───── MATERIALS PROVIDED

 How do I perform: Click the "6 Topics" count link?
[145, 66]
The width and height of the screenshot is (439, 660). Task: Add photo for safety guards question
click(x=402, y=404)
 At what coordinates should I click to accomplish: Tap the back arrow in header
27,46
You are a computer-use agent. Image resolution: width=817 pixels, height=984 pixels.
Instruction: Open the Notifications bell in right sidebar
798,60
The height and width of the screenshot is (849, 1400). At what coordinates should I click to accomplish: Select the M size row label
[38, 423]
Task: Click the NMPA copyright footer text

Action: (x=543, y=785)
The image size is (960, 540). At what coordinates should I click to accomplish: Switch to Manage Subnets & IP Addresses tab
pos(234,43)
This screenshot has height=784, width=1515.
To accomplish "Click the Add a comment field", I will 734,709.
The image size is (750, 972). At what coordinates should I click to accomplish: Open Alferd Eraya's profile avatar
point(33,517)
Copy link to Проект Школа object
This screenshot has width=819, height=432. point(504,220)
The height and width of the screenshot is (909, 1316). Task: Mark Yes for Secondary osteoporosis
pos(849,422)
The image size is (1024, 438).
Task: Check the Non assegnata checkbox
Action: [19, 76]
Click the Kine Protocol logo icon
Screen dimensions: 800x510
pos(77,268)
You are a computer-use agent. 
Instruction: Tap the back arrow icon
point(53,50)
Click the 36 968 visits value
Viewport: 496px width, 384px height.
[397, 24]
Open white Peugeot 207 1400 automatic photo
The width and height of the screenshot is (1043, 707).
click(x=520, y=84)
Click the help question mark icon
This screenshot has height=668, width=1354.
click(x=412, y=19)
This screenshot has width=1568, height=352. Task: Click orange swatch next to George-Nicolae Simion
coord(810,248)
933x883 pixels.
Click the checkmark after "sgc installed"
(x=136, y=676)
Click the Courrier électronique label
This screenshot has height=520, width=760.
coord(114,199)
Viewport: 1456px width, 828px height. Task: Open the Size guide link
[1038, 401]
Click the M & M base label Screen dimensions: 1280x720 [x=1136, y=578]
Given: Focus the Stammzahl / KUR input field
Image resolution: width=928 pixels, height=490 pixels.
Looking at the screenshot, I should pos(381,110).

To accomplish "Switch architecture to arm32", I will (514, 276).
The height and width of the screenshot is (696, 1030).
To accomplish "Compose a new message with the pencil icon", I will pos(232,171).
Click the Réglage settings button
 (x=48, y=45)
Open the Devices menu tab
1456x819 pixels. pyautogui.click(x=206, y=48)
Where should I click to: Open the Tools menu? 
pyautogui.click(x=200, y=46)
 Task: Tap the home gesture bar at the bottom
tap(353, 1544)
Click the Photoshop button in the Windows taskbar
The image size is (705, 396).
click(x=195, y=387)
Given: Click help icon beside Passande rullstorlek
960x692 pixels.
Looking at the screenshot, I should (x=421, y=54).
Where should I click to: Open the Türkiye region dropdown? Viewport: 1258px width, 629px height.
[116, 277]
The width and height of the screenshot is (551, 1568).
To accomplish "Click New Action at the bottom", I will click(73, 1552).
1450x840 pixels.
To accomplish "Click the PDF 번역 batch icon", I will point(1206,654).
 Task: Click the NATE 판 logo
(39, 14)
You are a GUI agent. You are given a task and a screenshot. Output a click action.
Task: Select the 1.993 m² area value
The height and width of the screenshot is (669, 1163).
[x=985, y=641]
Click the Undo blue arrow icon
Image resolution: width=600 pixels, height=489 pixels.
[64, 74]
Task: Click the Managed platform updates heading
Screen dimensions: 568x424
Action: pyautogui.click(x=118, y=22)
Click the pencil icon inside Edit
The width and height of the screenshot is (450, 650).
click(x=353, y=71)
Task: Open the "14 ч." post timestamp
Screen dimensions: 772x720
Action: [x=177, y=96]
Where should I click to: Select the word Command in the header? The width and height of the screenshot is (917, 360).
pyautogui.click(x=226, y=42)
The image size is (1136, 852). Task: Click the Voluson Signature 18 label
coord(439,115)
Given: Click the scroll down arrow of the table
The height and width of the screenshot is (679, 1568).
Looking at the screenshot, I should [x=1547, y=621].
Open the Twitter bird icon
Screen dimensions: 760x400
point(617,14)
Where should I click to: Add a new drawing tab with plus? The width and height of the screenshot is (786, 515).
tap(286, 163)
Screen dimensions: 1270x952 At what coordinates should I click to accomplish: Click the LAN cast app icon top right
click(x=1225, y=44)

──────────

Every record should be given again exactly.

 How do I perform: Click the "6 Topics" count link?
[145, 66]
The width and height of the screenshot is (439, 660). Task: Add photo for safety guards question
click(x=402, y=404)
 At what coordinates should I click to accomplish: Tap the back arrow in header
27,46
You are a computer-use agent. Image resolution: width=817 pixels, height=984 pixels.
Instruction: Open the Notifications bell in right sidebar
798,60
The height and width of the screenshot is (849, 1400). At what coordinates should I click to accomplish: Select the M size row label
[38, 423]
Task: Click the NMPA copyright footer text

Action: (x=543, y=785)
The image size is (960, 540). At what coordinates should I click to accomplish: Switch to Manage Subnets & IP Addresses tab
pos(234,43)
This screenshot has height=784, width=1515.
To accomplish "Click the Add a comment field", I will 734,709.
The image size is (750, 972). At what coordinates should I click to accomplish: Open Alferd Eraya's profile avatar
point(33,517)
Copy link to Проект Школа object
This screenshot has width=819, height=432. point(504,220)
The height and width of the screenshot is (909, 1316). Task: Mark Yes for Secondary osteoporosis
pos(849,422)
The image size is (1024, 438).
Task: Check the Non assegnata checkbox
Action: [19, 76]
Click the Kine Protocol logo icon
Screen dimensions: 800x510
pos(77,268)
You are a computer-use agent. 
Instruction: Tap the back arrow icon
point(53,50)
Click the 36 968 visits value
Viewport: 496px width, 384px height.
[397, 24]
Open white Peugeot 207 1400 automatic photo
The width and height of the screenshot is (1043, 707).
click(x=520, y=84)
Click the help question mark icon
This screenshot has height=668, width=1354.
click(x=412, y=19)
This screenshot has width=1568, height=352. Task: Click orange swatch next to George-Nicolae Simion
coord(810,248)
933x883 pixels.
Click the checkmark after "sgc installed"
(x=136, y=676)
Click the Courrier électronique label
This screenshot has height=520, width=760.
coord(114,199)
Viewport: 1456px width, 828px height. Task: Open the Size guide link
[1038, 401]
Click the M & M base label Screen dimensions: 1280x720 [x=1136, y=578]
Given: Focus the Stammzahl / KUR input field
Image resolution: width=928 pixels, height=490 pixels.
Looking at the screenshot, I should pos(381,110).

To accomplish "Switch architecture to arm32", I will (514, 276).
The height and width of the screenshot is (696, 1030).
To accomplish "Compose a new message with the pencil icon", I will pos(232,171).
Click the Réglage settings button
 (x=48, y=45)
Open the Devices menu tab
1456x819 pixels. pyautogui.click(x=206, y=48)
Where should I click to: Open the Tools menu? 
pyautogui.click(x=200, y=46)
 Task: Tap the home gesture bar at the bottom
tap(353, 1544)
Click the Photoshop button in the Windows taskbar
The image size is (705, 396).
click(x=195, y=387)
Given: Click help icon beside Passande rullstorlek
960x692 pixels.
Looking at the screenshot, I should (x=421, y=54).
Where should I click to: Open the Türkiye region dropdown? Viewport: 1258px width, 629px height.
[116, 277]
The width and height of the screenshot is (551, 1568).
To accomplish "Click New Action at the bottom", I will click(73, 1552).
1450x840 pixels.
To accomplish "Click the PDF 번역 batch icon", I will point(1206,654).
 Task: Click the NATE 판 logo
(39, 14)
You are a GUI agent. You are given a task and a screenshot. Output a click action.
Task: Select the 1.993 m² area value
The height and width of the screenshot is (669, 1163).
[x=985, y=641]
Click the Undo blue arrow icon
Image resolution: width=600 pixels, height=489 pixels.
[64, 74]
Task: Click the Managed platform updates heading
Screen dimensions: 568x424
Action: pyautogui.click(x=118, y=22)
Click the pencil icon inside Edit
The width and height of the screenshot is (450, 650).
click(x=353, y=71)
Task: Open the "14 ч." post timestamp
Screen dimensions: 772x720
Action: [x=177, y=96]
Where should I click to: Select the word Command in the header? The width and height of the screenshot is (917, 360).
pyautogui.click(x=226, y=42)
The image size is (1136, 852). Task: Click the Voluson Signature 18 label
coord(439,115)
Given: Click the scroll down arrow of the table
The height and width of the screenshot is (679, 1568).
Looking at the screenshot, I should [x=1547, y=621].
Open the Twitter bird icon
Screen dimensions: 760x400
point(617,14)
Where should I click to: Add a new drawing tab with plus? The width and height of the screenshot is (786, 515).
tap(286, 163)
Screen dimensions: 1270x952 At what coordinates should I click to accomplish: Click the LAN cast app icon top right
click(x=1225, y=44)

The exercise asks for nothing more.